The platform will allow holders of valuable non-fungible tokens to lock them up as collateral and borrow crypto against them, so the holders can then buy other NFTs, plus trade and invest in decentralized finance. For borrowers, liquidity is instant and liquidations are more predictable.
- Astaria should launch in Q3, according to the project. It's doing demos at NFT.NYC on June 22.
Driving the news: Amid a brutal downturn in all things crypto-related, a lot of the air has been let out of the NFT market. But Astaria's fundraising success suggests the obituary for the sector may have been prematurely written.
There's still a lot of wealth trapped in non-fungible tokens. Volume is down considerably in the NFT market, but it's definitely not gone, DeLong's cofounder Justin Bram told Axios.
- Lending against NFTs allows holders to access that wealth and put it to work. But there's still a lot of turmoil in the industry.
- Right now at least one major hedge fund, Three Arrows Capital, is getting margin-called, and it's probably selling a lot of extremely valuable NFTs as it goes.

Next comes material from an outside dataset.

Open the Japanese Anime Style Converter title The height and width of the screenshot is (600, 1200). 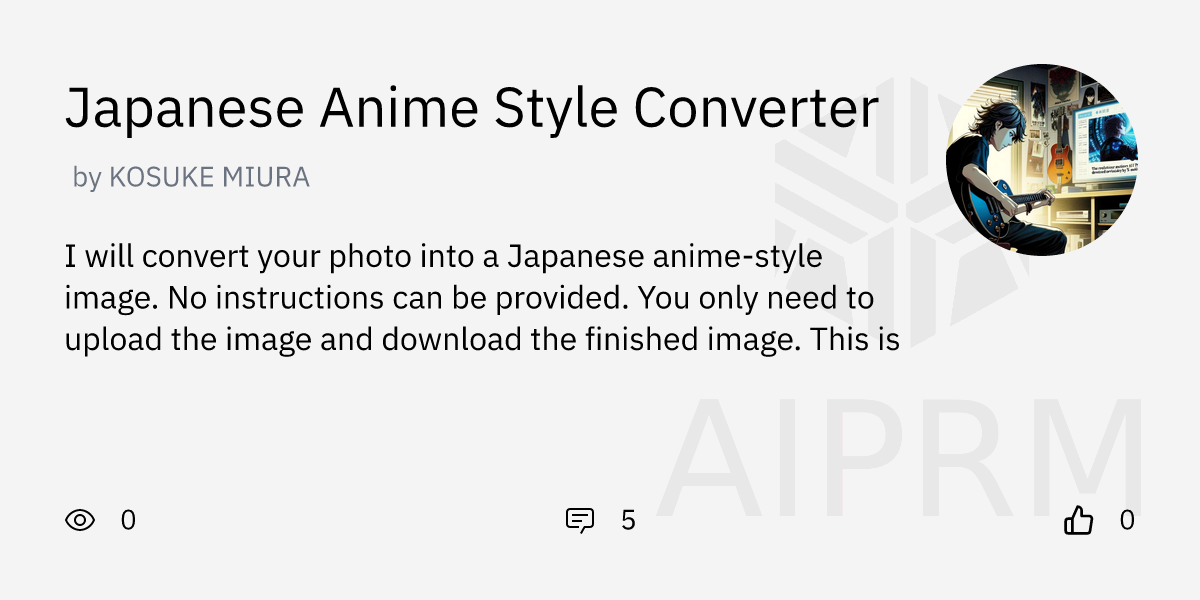point(472,107)
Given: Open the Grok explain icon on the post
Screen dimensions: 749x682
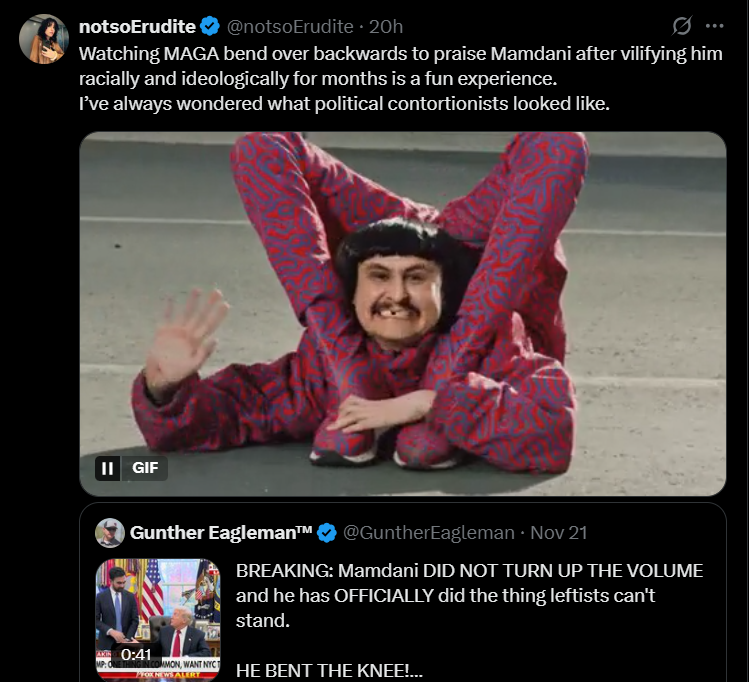Looking at the screenshot, I should pyautogui.click(x=682, y=26).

- Still, "with our system they wouldn't have to default," Bram said. In theory, they could access part of the value of those NFTs with loans instead.

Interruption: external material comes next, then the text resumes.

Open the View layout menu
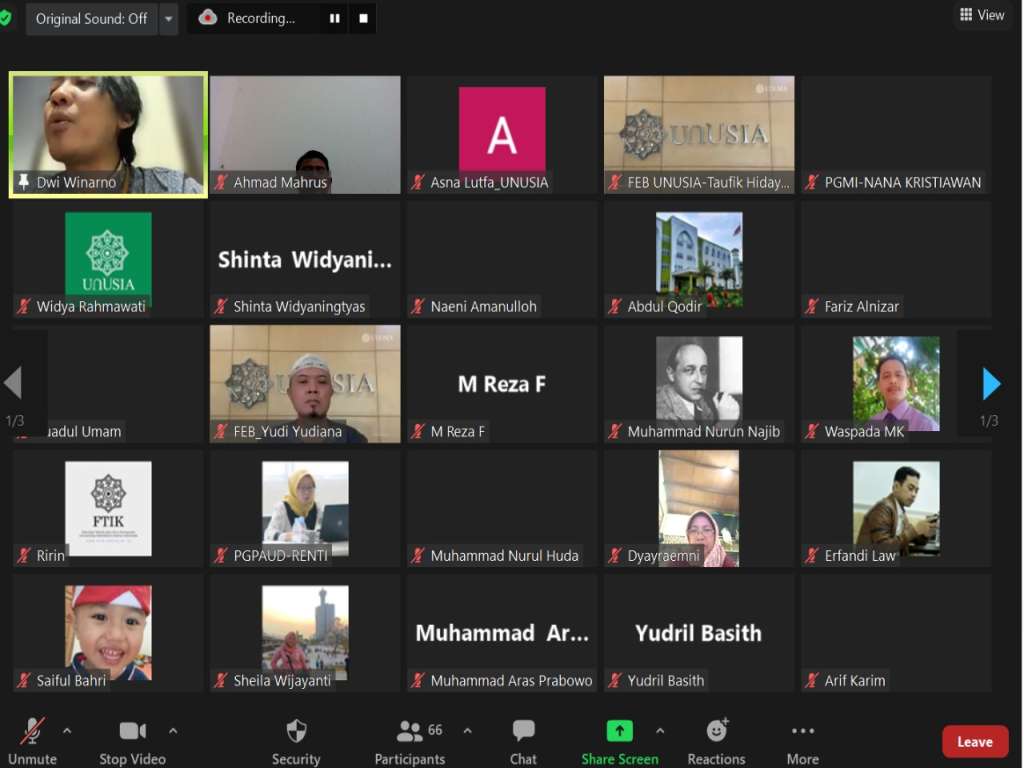1024x768 pixels. [x=981, y=15]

Normal people could benefit as well. "A lot of these people who hold apes are NFT-rich and cash-poor, and we want to fix that," DeLong said, referring to the Bored Apes Yacht Club, the most valuable single collection of NFTs in the world right now.
Situational awareness: Decentralized finance and NFTs have been dancing around each other since at least 2020. Astaria is not the only company to enter the NFT lending space, but it believes it can advance the product significantly for users.

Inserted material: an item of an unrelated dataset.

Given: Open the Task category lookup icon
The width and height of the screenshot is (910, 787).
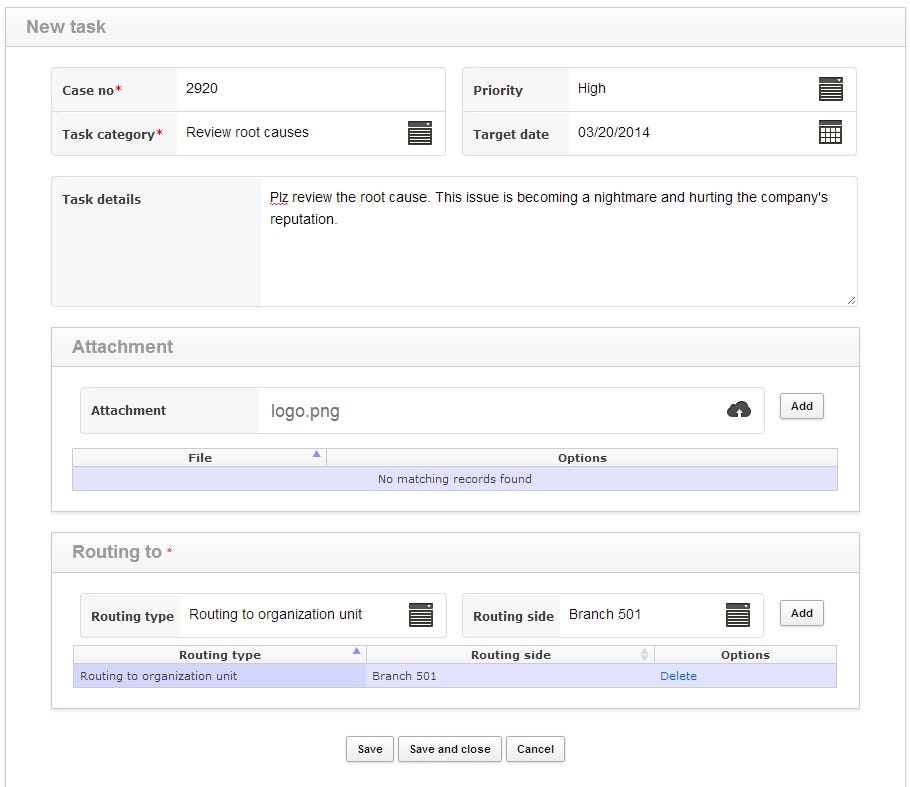Looking at the screenshot, I should pyautogui.click(x=419, y=133).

- "We think this will add rocket fuel into the NFT industry," DeLong said.
- Prior entrants include NFTfi, JPEG'd and Metalend.
Astaria uses an appraisal system in which a knowledge worker writes a term sheet about an NFT that reflects its particular characteristics. The appraiser decides how much can be lent against the NFT, the length of the loan and the interest rate, and can even craft some special terms.
- If investors like the term sheet, they can post assets for borrowers. If borrowers like it, they can accept the loan.
- Loans that perform will drive income to appraisers, so they have an incentive to write terms the market will like.
Astaria has also crafted special functions so that borrowers can still "use" their NFTs somewhat if something special comes up (such as accessing a party or unlocking a gift for holders).
Be smart: Price discovery in NFTs is very tricky. All Bored Apes are not the same (not even close), for example.
- As DeLong explained, if you have 100 of some NFT and somebody buys one of them for a million dollars, that definitely does not mean you have a $100 million collection.
- But the Astaria team is looking 3-5 years out, toward the next generation of NFTs that do much more than early versions.
- "We're very much focused on the long game," Bram said.